Emerging markets are suffering from what appears to be a “perfect storm” in recent weeks, with equities, bonds and currencies seeing declines, according to a new research note by the Institute of International Finance.

“Emerging market countries navigating harsh global economic and financial conditions must pursue strong economic policies to reduce vulnerabilities,” said Hung Tran, executive managing director of the IIF. “These countries will need to articulate a reform agenda designed to improve potential future growth.”

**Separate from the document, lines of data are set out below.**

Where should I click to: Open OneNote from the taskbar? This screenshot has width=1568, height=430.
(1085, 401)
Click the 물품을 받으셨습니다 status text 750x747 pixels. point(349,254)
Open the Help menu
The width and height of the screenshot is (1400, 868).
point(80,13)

The IIF identified five factors that have combined to contribute to intensified headwinds to EM growth and prospects for financial markets:

  • Portfolio rebalancing away from EM assets: Driven by a healing economy and anticipation of Fed liftoff, the U.S. dollar has strengthened by over 20 percent over the past three years, recently reaching 10-year highs on a trade-weighted basis. Together with expectations of rising U.S. rates, these developments have helped trigger a sustained rebalancing of international investors’ portfolios away from EM assets.
  • Heightened refinancing risk: Many EM corporations have borrowed heavily in recent years. As the IIF noted in a recent research note, EM nonfinancial corporate debt has risen to 80 percent of GDP, up from 60 percent in 2008. Much of this debt may now not be hedged effectively against currency risk. The IIF calculated that only about 30 percent of EM non-financial corporate borrowers have natural hedges (e.g., exporters with U.S. dollar revenues). For many of these corporations, revenues have slumped along with export prices of late.

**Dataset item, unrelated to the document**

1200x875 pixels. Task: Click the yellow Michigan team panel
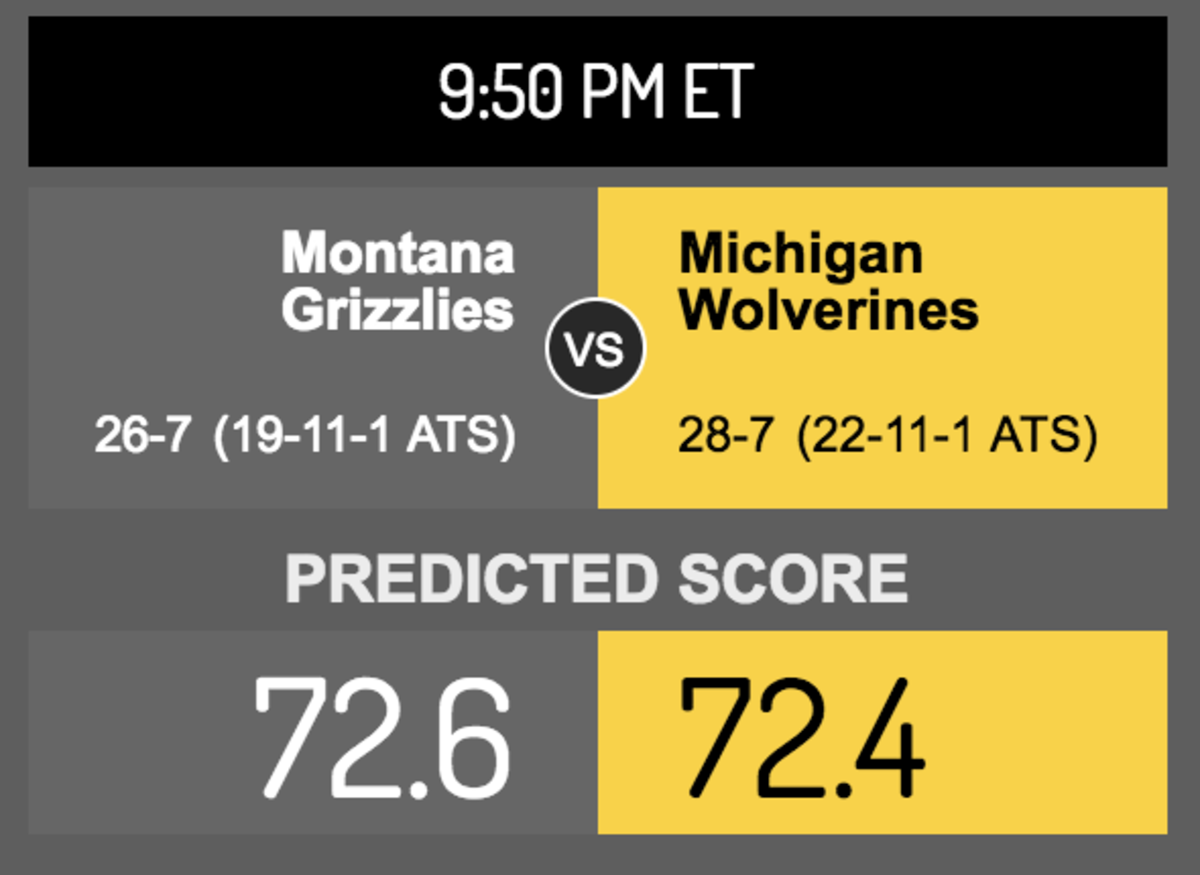pyautogui.click(x=882, y=347)
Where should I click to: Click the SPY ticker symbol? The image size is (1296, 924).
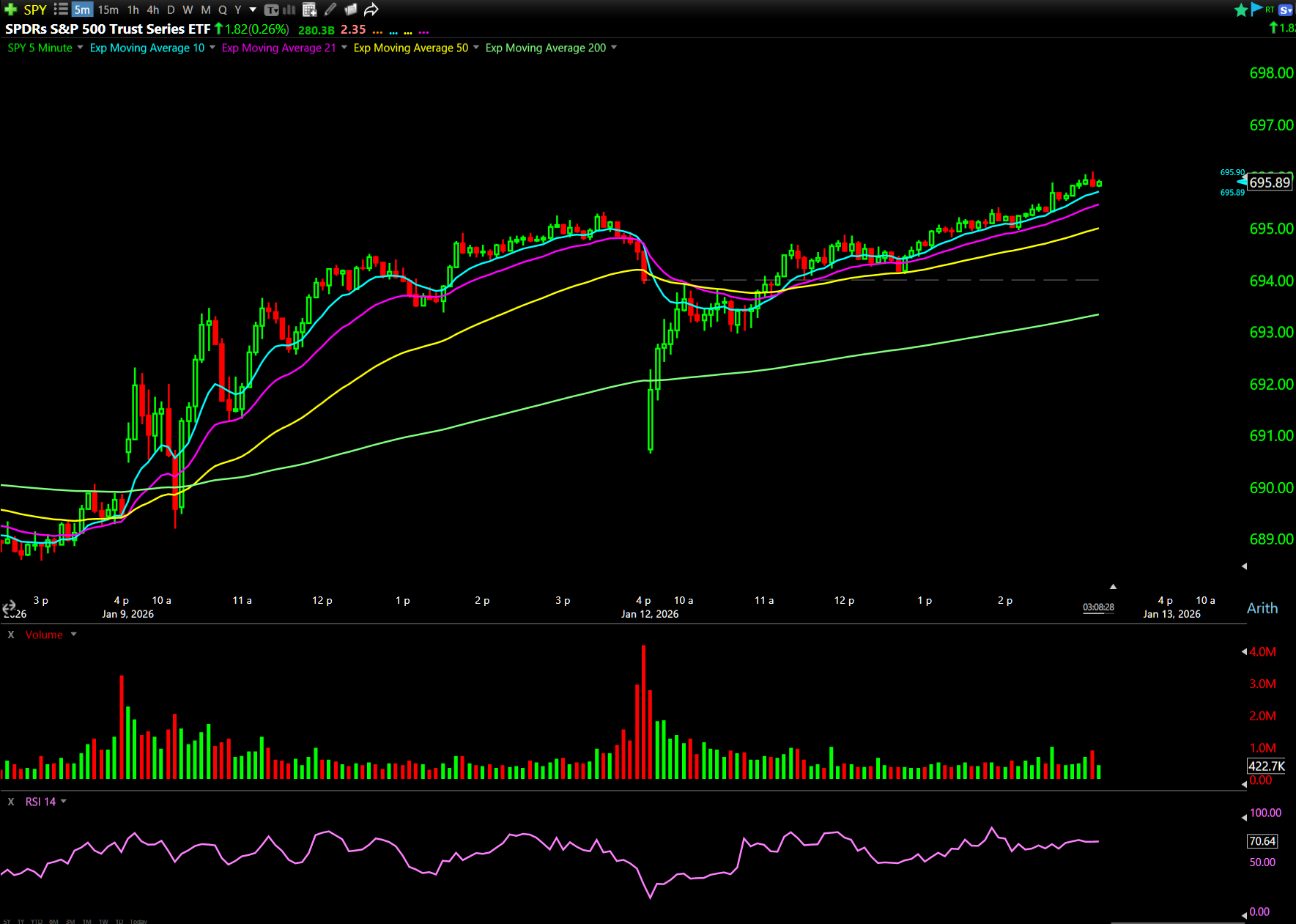pos(35,10)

  • Commodity price slump: A strengthening U.S. dollar continues to contribute to the multi-year decline in commodity prices, exacerbated in recent weeks by renewed concerns about China’s growth outlook. Sharp gyrations in Chinese equity prices and heavy-handed batteries of government support measures have raised concerns about China’s ability to engineer a soft landing and rebalance the economy. The willingness of the Chinese government to keep moving towards a fully market driven economy has also been called into question.